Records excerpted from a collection
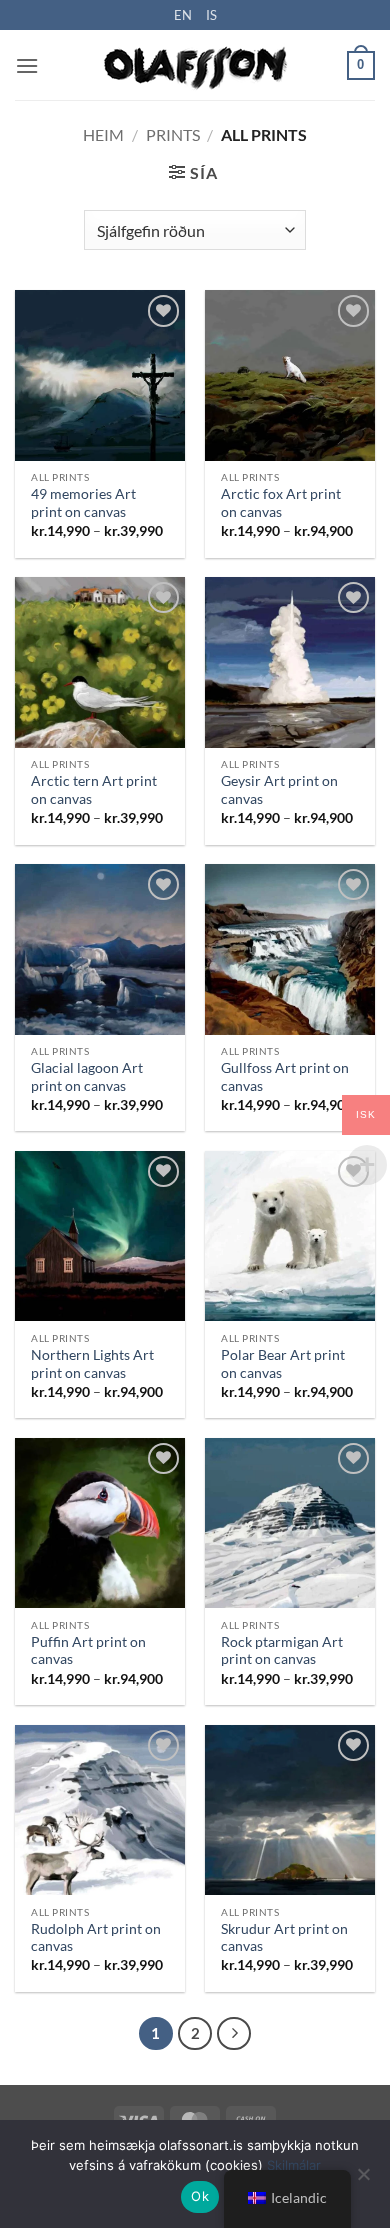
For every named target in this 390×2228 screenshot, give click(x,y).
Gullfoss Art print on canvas (285, 1077)
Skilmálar (294, 2165)
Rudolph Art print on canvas (96, 1938)
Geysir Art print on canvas (279, 790)
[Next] (234, 2034)
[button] (27, 65)
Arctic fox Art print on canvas (281, 503)
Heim (103, 134)
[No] (363, 2180)
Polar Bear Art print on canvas (283, 1364)
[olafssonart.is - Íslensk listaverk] (195, 65)
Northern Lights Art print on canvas (92, 1364)
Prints (173, 134)
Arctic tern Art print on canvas (94, 790)
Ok (200, 2196)
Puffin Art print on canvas (88, 1651)
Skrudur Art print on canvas (284, 1938)
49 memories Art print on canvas (83, 503)
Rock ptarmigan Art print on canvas (282, 1651)
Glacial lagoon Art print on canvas (87, 1077)
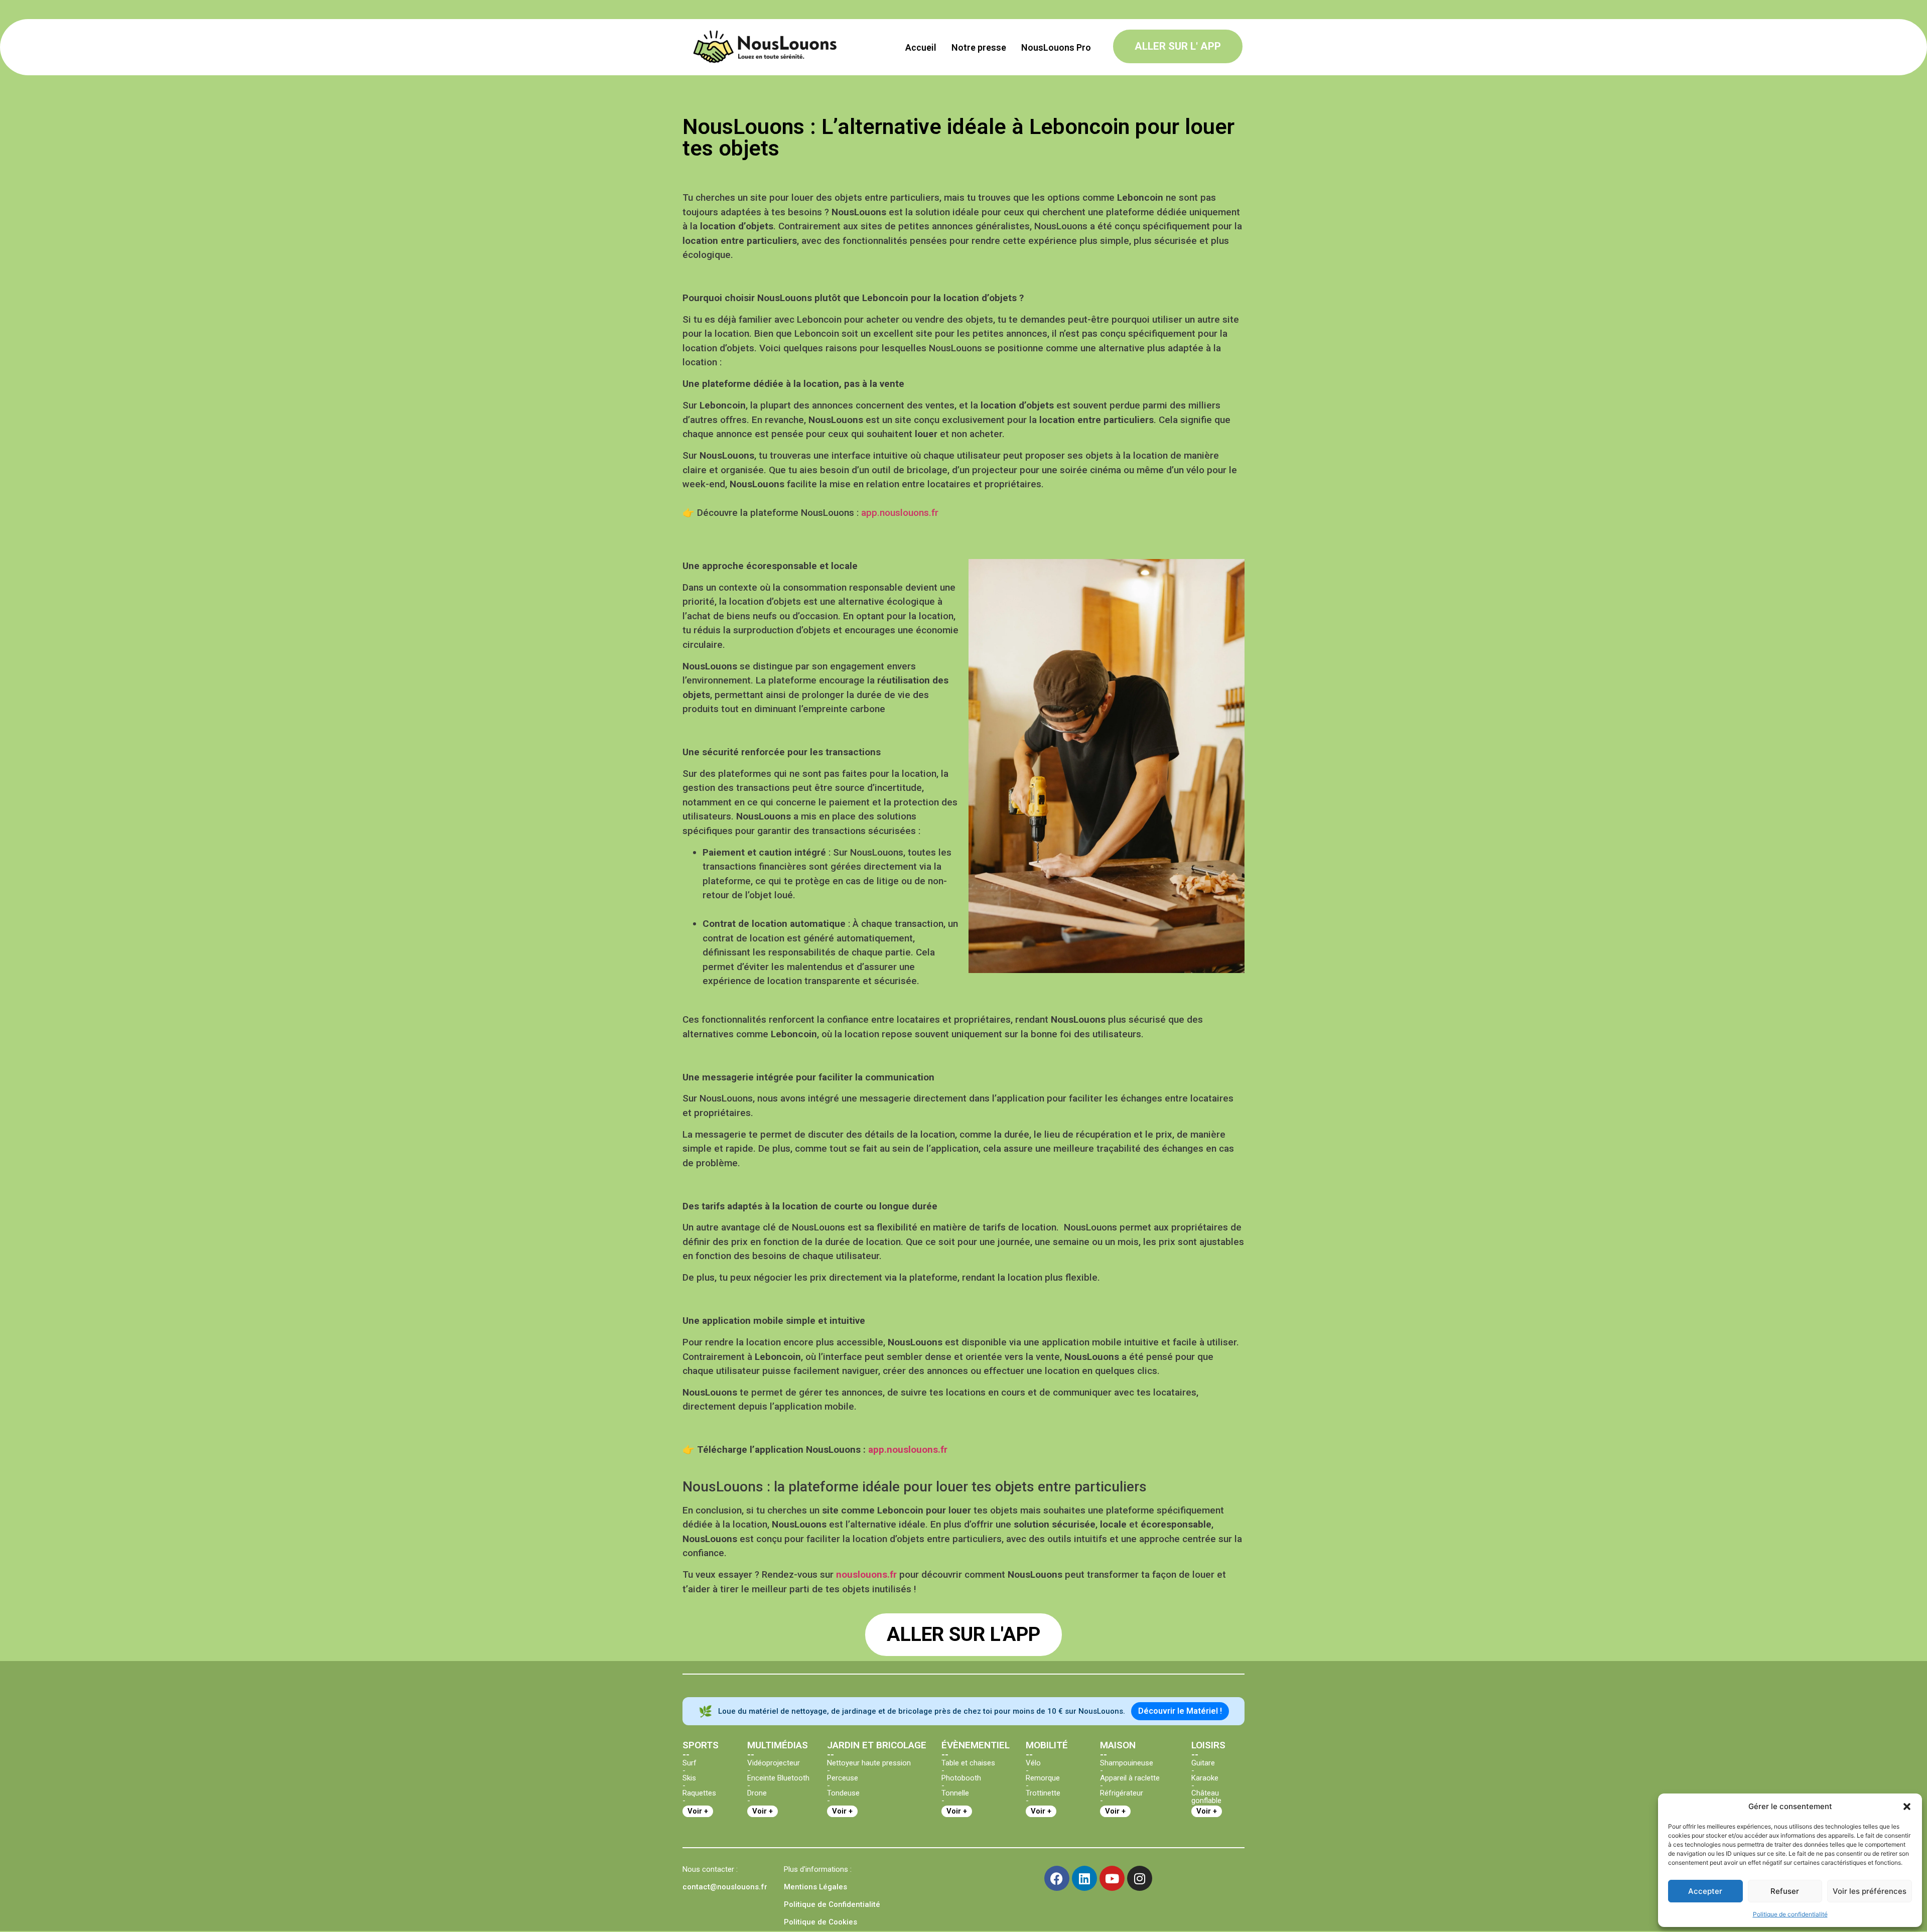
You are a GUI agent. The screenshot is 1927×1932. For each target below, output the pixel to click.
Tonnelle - (955, 1796)
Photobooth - (961, 1781)
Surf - (689, 1766)
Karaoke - (1204, 1781)
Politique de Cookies (820, 1921)
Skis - (689, 1781)
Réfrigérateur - (1121, 1796)
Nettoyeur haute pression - (869, 1766)
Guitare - (1203, 1766)
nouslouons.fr (866, 1574)
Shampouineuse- (1126, 1766)
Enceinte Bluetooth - (778, 1781)
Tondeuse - (843, 1796)
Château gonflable (1206, 1796)
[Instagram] (1139, 1878)
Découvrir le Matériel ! (1180, 1711)
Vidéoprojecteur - (773, 1766)
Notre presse (978, 47)
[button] (1907, 1807)
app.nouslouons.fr (899, 512)
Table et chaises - (968, 1766)
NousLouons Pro (1056, 47)
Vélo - (1033, 1766)
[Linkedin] (1084, 1878)
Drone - (757, 1796)
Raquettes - (699, 1796)
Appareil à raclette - (1130, 1781)
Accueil (920, 47)
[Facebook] (1056, 1878)
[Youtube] (1112, 1878)
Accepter (1705, 1891)
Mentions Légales (815, 1886)
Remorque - (1043, 1781)
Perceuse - (842, 1781)
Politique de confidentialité (1790, 1914)
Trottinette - (1043, 1796)
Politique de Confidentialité (832, 1904)
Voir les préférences (1869, 1891)
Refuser (1784, 1891)
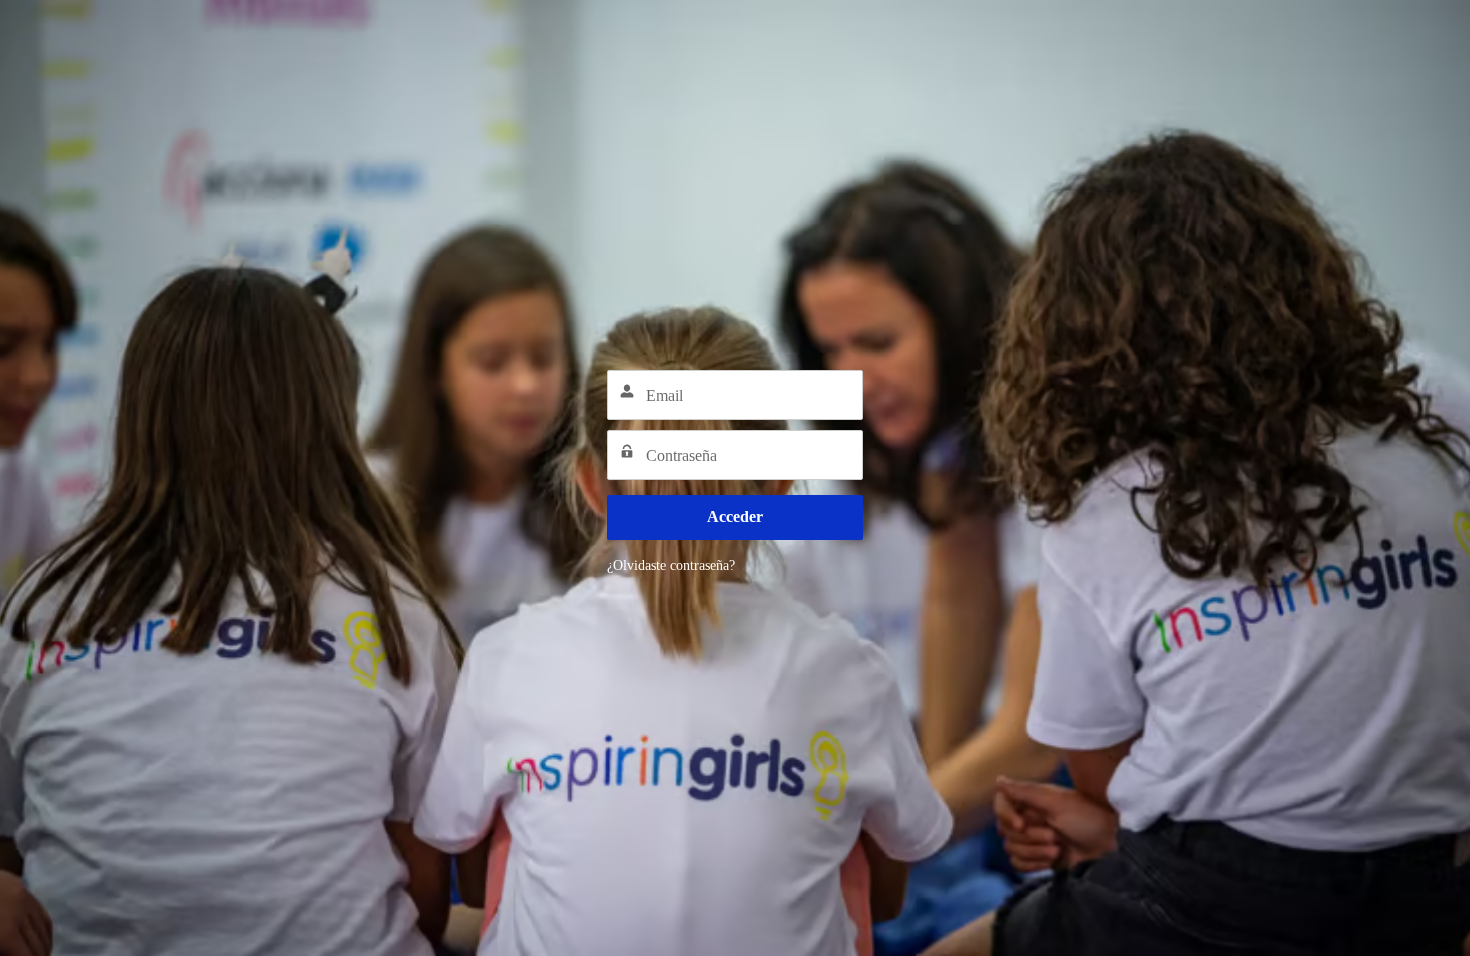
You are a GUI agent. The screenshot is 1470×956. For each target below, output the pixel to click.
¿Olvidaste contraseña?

**Task details:** Leave the pictures out and reproduce all of the records exactly.

**Task answer:**
For every named target in this 390×2228 screenshot, give click(x,y).
Gullfoss Art print on canvas (285, 1077)
Skilmálar (294, 2165)
Rudolph Art print on canvas (96, 1938)
Geysir Art print on canvas (279, 790)
[Next] (234, 2034)
[button] (27, 65)
Arctic fox Art print on canvas (281, 503)
Heim (103, 134)
[No] (363, 2180)
Polar Bear Art print on canvas (283, 1364)
[olafssonart.is - Íslensk listaverk] (195, 65)
Northern Lights Art print on canvas (92, 1364)
Prints (173, 134)
Arctic tern Art print on canvas (94, 790)
Ok (200, 2196)
Puffin Art print on canvas (88, 1651)
Skrudur Art print on canvas (284, 1938)
49 memories Art print on canvas (83, 503)
Rock ptarmigan Art print on canvas (282, 1651)
Glacial lagoon Art print on canvas (87, 1077)
You are a GUI agent. The screenshot is 1927×1932. For each target below, output the pixel to click.
Tonnelle - (955, 1796)
Photobooth - (961, 1781)
Surf - (689, 1766)
Karaoke - (1204, 1781)
Politique de Cookies (820, 1921)
Skis - (689, 1781)
Réfrigérateur - (1121, 1796)
Nettoyeur haute pression - (869, 1766)
Guitare - (1203, 1766)
nouslouons.fr (866, 1574)
Shampouineuse- (1126, 1766)
Enceinte Bluetooth - (778, 1781)
Tondeuse - (843, 1796)
Château gonflable (1206, 1796)
[Instagram] (1139, 1878)
Découvrir le Matériel ! (1180, 1711)
Vidéoprojecteur - (773, 1766)
Notre presse (978, 47)
[button] (1907, 1807)
app.nouslouons.fr (899, 512)
Table et chaises - (968, 1766)
NousLouons Pro (1056, 47)
Vélo - (1033, 1766)
[Linkedin] (1084, 1878)
Drone - (757, 1796)
Raquettes - (699, 1796)
Appareil à raclette - (1130, 1781)
Accueil (920, 47)
[Facebook] (1056, 1878)
[Youtube] (1112, 1878)
Accepter (1705, 1891)
Mentions Légales (815, 1886)
Remorque - (1043, 1781)
Perceuse - (842, 1781)
Politique de confidentialité (1790, 1914)
Trottinette - (1043, 1796)
Politique de Confidentialité (832, 1904)
Voir les préférences (1869, 1891)
Refuser (1784, 1891)
You are a GUI agent. The screenshot is 1470×956. For each target below, output the pixel to click.
¿Olvidaste contraseña?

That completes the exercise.